*** Begin section ***

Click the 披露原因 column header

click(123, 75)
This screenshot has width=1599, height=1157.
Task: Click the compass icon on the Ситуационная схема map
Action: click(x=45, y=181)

*** End section ***
*** Begin section ***

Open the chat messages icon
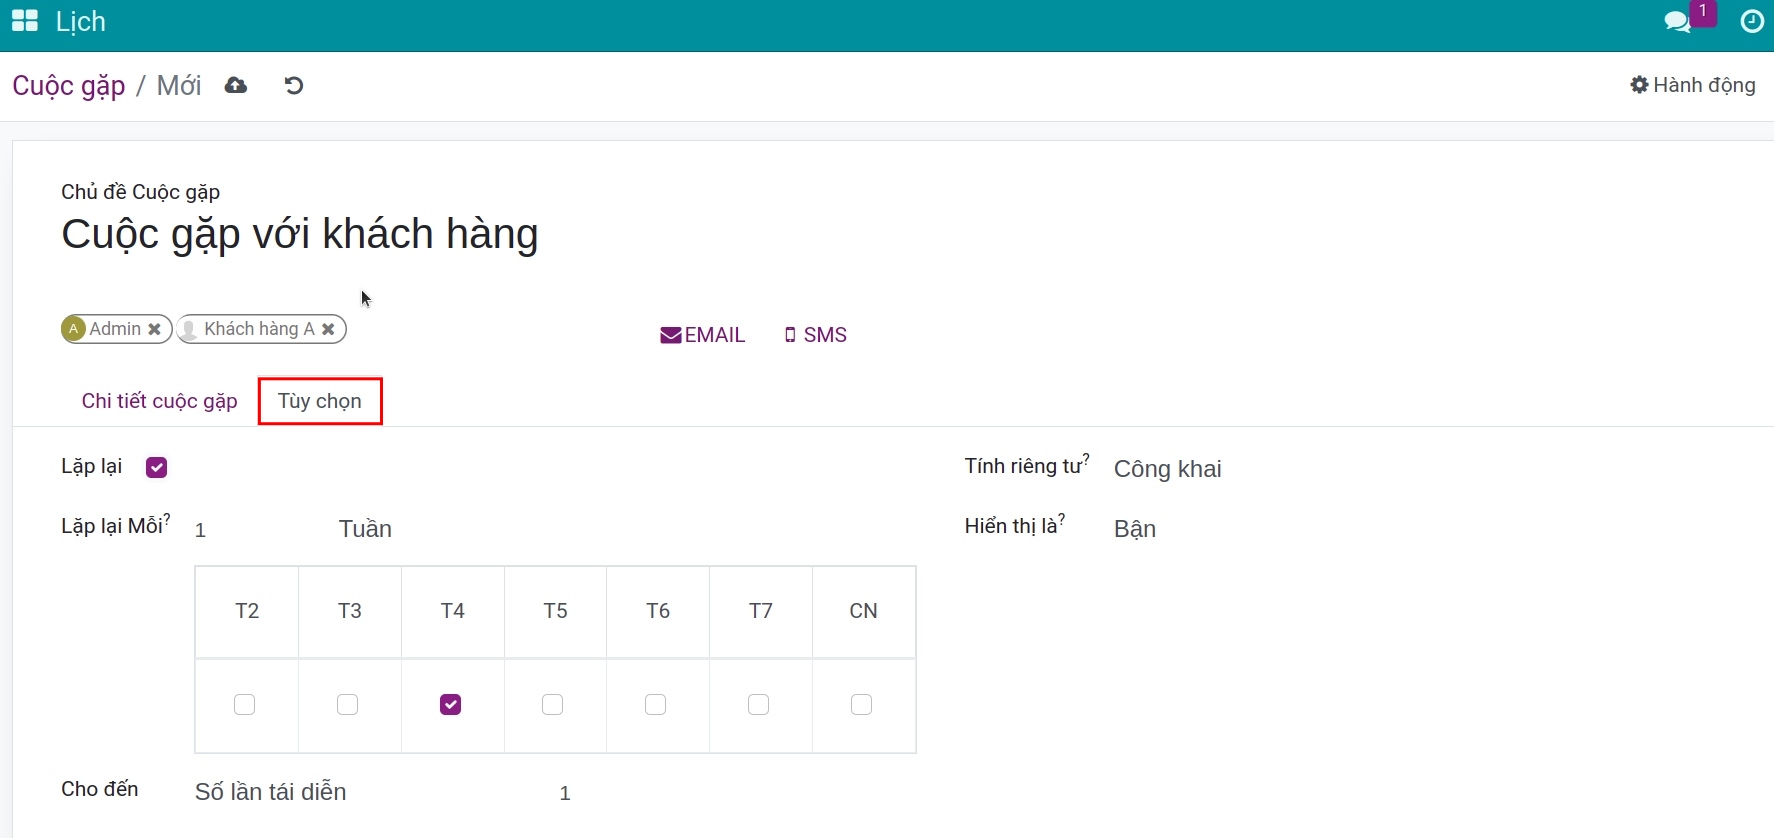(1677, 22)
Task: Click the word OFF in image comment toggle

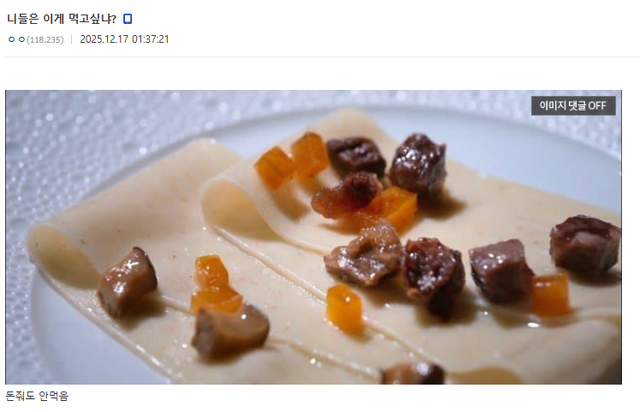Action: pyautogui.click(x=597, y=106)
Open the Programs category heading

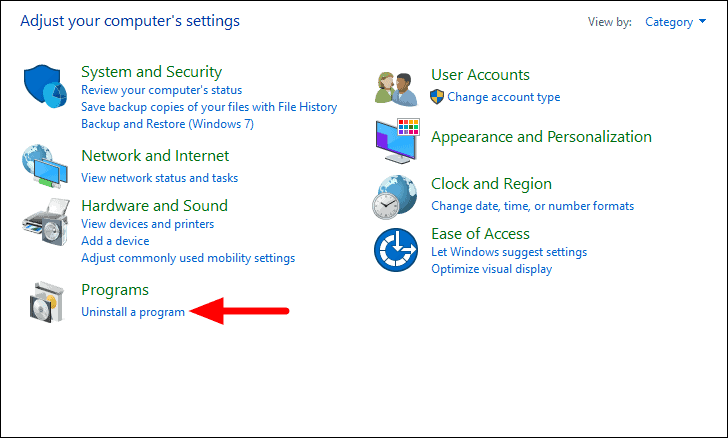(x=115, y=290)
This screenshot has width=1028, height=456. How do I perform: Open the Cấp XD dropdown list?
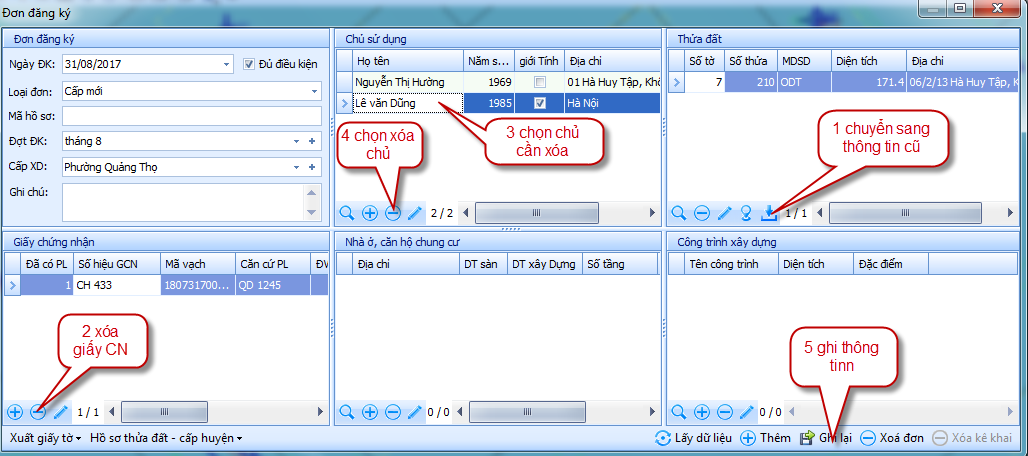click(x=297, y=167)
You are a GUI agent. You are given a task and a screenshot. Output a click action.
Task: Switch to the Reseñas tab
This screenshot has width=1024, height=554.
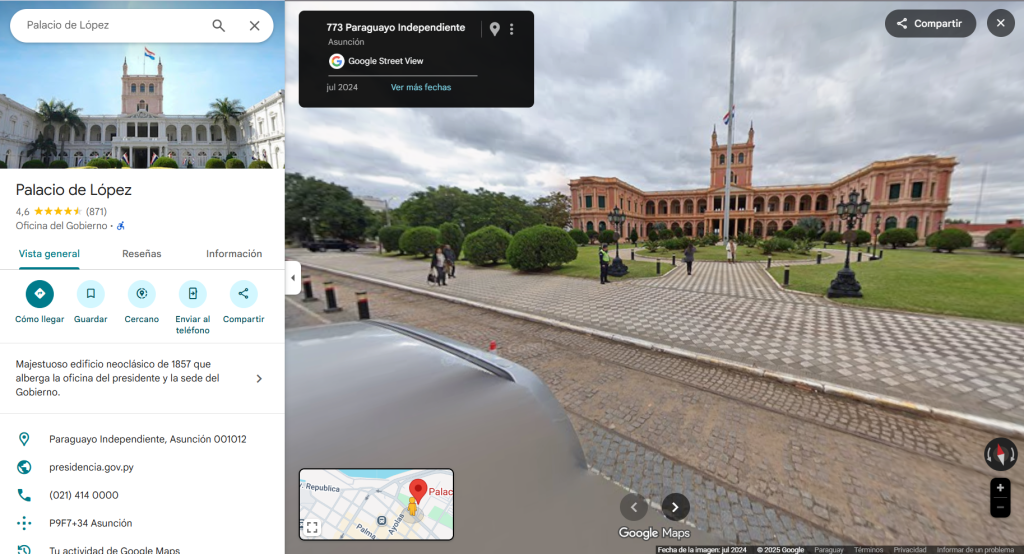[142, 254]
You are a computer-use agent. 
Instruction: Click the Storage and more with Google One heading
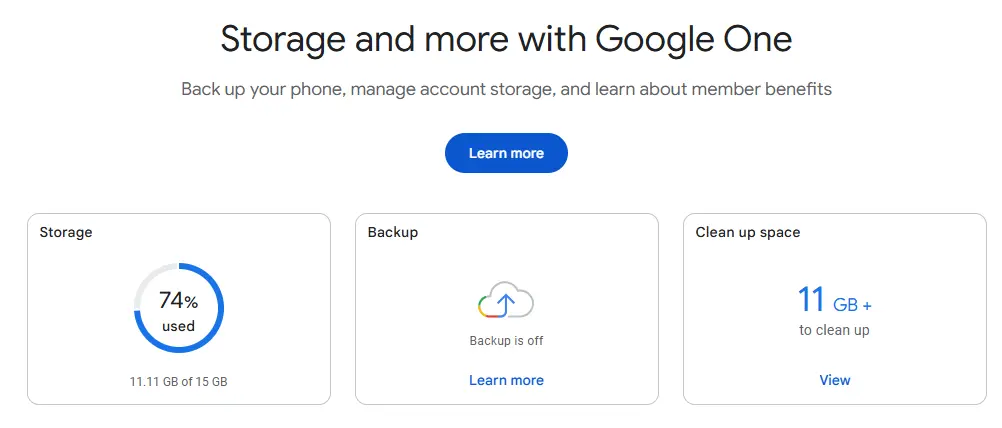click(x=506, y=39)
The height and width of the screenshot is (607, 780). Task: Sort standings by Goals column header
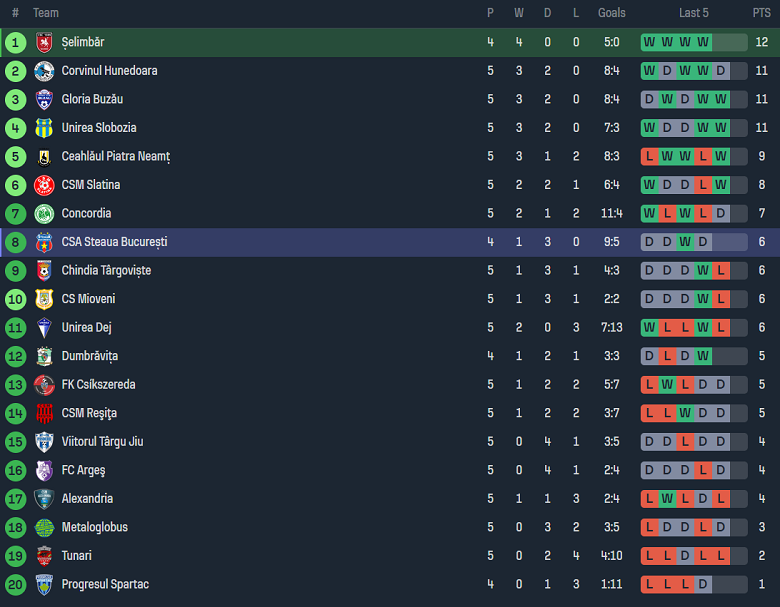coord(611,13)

*** End section ***

### ABOUT THIS EXERCISE
Only a number is wanted here: how many lines in the data above include the string "agent"?

### RESULT OF THE EXERCISE
2